◆ What the task asks
From the material below, return every line that includes "sidebar".

◆ Data for review
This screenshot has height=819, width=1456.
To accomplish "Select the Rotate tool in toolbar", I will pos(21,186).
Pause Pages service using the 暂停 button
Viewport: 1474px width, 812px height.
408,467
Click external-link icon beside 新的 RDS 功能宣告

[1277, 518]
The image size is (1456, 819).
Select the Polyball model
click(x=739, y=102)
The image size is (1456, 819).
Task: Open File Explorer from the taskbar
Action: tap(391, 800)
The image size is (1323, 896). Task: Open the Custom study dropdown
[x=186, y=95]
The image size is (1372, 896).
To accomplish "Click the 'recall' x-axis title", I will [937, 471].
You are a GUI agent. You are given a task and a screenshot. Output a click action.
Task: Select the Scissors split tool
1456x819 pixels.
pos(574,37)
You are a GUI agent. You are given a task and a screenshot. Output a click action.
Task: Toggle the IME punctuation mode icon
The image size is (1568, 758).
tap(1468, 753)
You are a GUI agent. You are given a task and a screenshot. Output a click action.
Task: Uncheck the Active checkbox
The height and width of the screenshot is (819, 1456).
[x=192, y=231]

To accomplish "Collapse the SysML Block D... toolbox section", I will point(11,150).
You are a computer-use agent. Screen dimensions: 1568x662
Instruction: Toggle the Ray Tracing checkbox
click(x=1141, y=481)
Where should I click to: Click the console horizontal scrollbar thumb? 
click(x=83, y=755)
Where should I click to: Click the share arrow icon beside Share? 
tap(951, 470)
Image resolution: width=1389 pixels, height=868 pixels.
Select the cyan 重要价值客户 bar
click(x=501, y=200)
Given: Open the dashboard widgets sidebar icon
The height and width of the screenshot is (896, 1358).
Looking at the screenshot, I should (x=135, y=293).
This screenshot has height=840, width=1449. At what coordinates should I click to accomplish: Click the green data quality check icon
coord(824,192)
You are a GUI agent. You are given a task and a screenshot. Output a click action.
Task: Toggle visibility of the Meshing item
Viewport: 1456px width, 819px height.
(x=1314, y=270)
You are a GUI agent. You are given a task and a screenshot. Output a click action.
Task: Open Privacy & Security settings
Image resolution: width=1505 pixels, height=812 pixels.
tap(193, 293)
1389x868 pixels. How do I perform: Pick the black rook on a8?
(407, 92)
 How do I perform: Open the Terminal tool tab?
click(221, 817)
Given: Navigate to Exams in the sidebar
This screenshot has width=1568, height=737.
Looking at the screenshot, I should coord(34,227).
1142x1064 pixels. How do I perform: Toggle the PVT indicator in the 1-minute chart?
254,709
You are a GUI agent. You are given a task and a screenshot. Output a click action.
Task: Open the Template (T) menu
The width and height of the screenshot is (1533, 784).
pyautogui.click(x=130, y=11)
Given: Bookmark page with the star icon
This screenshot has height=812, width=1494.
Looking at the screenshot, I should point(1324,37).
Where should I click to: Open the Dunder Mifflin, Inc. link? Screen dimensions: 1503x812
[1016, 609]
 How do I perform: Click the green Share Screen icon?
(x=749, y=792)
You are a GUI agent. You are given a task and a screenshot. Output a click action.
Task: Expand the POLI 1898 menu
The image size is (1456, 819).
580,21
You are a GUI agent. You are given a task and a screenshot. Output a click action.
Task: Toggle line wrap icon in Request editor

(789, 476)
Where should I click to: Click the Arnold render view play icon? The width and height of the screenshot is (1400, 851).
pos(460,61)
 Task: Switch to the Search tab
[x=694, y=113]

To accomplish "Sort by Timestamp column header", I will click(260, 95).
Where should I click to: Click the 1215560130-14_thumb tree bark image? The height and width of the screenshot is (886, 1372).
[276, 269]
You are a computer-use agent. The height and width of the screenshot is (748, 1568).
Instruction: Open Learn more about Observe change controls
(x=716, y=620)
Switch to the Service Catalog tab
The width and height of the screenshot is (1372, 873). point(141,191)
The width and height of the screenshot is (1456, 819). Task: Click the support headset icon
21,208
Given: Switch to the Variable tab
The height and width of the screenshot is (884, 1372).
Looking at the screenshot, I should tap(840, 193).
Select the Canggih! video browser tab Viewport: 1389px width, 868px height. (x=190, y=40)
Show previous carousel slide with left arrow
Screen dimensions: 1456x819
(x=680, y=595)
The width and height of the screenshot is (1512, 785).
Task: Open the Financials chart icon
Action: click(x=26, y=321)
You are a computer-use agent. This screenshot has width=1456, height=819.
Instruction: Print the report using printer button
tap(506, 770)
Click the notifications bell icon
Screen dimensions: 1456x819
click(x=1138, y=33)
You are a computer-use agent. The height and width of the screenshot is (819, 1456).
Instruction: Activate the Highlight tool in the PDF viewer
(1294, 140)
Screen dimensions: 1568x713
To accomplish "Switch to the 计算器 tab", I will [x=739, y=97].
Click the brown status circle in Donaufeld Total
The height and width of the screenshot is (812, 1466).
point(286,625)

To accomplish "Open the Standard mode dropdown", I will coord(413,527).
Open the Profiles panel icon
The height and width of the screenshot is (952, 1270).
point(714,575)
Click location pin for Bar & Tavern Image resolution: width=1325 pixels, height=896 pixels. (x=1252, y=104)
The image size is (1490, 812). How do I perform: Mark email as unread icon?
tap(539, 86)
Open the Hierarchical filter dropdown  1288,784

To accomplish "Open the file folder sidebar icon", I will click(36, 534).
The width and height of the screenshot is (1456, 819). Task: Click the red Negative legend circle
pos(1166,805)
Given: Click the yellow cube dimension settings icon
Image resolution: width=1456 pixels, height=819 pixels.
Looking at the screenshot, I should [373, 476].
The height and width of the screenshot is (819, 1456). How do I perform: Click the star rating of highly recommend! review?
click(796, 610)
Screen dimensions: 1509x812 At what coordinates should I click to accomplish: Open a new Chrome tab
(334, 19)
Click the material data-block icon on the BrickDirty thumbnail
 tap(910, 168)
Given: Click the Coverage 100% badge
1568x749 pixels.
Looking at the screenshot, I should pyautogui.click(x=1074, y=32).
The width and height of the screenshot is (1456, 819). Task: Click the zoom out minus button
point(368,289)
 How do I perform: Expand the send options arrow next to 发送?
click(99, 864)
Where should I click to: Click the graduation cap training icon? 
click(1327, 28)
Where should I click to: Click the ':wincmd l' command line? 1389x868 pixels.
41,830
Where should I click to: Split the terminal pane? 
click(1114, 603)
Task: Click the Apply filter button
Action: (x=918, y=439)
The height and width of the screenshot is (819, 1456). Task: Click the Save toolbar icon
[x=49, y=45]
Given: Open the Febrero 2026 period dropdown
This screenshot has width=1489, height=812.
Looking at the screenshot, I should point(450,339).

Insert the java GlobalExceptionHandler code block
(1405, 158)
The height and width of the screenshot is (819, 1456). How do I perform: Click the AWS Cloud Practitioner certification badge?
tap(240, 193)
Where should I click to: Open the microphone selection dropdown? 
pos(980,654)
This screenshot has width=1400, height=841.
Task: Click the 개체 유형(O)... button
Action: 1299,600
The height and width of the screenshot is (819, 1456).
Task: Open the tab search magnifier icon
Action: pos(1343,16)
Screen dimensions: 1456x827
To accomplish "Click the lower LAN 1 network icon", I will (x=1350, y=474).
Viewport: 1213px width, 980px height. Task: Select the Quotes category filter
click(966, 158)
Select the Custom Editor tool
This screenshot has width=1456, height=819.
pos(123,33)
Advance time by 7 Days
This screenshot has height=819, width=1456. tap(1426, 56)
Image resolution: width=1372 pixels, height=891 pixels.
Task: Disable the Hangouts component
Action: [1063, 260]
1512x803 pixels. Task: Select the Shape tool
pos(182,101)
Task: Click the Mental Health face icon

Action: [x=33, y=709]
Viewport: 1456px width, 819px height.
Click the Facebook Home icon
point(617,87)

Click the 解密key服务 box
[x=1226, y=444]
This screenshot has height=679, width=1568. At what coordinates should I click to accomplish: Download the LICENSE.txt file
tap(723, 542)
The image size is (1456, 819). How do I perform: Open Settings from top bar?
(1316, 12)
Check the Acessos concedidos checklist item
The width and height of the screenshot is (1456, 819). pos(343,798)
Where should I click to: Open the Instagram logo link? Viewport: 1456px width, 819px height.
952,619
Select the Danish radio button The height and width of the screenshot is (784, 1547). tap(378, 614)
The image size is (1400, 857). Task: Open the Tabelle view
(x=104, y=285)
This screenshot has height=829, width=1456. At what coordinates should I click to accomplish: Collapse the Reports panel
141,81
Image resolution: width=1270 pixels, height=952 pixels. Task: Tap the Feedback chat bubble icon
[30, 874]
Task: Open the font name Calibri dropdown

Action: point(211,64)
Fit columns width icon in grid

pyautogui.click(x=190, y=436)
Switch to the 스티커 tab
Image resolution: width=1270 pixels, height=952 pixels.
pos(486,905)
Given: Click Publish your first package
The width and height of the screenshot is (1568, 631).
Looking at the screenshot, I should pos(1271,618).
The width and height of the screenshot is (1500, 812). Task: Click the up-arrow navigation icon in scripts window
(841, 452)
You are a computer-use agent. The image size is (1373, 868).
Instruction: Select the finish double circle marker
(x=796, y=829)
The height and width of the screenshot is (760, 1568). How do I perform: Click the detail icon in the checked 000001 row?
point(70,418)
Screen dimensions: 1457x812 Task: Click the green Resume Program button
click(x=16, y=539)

◆ Exercise output
Given: Open the dashboard widgets sidebar icon
Given: Navigate to Exams in the sidebar
To accomplish "Open the file folder sidebar icon", I will click(36, 534).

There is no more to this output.